Assignment: Beginning with the line where "This screenshot has width=869, height=834." occurs, transcribe every line exactly through the last line of the listing below, and no others.

Input data:
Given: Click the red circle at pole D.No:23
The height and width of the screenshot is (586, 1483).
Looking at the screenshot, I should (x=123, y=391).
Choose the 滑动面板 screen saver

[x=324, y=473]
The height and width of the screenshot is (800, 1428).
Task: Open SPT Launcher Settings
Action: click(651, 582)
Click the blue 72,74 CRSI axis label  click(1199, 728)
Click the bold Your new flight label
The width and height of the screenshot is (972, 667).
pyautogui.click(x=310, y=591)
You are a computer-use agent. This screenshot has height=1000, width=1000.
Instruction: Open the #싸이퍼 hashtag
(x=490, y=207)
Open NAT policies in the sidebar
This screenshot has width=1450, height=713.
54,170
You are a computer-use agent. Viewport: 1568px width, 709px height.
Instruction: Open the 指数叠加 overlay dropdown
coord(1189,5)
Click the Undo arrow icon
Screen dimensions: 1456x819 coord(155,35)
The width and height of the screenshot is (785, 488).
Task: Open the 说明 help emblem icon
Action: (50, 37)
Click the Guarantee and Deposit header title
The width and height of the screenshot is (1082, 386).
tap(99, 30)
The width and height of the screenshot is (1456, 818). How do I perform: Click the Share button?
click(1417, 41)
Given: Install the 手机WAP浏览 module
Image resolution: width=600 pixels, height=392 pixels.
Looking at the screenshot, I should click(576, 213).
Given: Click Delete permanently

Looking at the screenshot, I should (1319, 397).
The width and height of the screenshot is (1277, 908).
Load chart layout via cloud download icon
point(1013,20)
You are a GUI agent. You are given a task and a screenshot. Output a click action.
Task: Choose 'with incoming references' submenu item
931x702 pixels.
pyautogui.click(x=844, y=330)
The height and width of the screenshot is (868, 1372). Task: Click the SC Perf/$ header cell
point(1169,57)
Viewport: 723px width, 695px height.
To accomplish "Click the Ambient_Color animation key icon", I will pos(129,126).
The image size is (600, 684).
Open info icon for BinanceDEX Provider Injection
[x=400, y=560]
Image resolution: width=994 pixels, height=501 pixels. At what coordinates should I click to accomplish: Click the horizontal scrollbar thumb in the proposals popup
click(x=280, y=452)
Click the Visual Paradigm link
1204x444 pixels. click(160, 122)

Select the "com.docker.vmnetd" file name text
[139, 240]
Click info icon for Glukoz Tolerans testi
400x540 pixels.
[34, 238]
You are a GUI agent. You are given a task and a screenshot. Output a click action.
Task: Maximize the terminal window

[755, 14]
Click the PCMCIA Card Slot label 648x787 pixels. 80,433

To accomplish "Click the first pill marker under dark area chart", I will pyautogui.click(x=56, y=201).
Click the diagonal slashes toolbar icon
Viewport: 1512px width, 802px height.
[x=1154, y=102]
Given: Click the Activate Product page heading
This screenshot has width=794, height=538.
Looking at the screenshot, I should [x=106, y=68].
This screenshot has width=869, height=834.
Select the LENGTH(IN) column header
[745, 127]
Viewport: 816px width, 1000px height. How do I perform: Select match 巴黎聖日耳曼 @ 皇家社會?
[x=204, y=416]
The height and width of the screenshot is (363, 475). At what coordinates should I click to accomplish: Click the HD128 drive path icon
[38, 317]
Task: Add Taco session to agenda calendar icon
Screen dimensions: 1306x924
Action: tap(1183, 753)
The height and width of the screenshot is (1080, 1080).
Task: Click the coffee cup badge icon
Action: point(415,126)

Response area:
This screenshot has width=869, height=834.
Select the LENGTH(IN) column header
[745, 127]
Viewport: 816px width, 1000px height. How do I perform: Select match 巴黎聖日耳曼 @ 皇家社會?
[x=204, y=416]
The height and width of the screenshot is (363, 475). At what coordinates should I click to accomplish: Click the HD128 drive path icon
[38, 317]
Task: Add Taco session to agenda calendar icon
Screen dimensions: 1306x924
Action: tap(1183, 753)
The height and width of the screenshot is (1080, 1080).
Task: Click the coffee cup badge icon
Action: point(415,126)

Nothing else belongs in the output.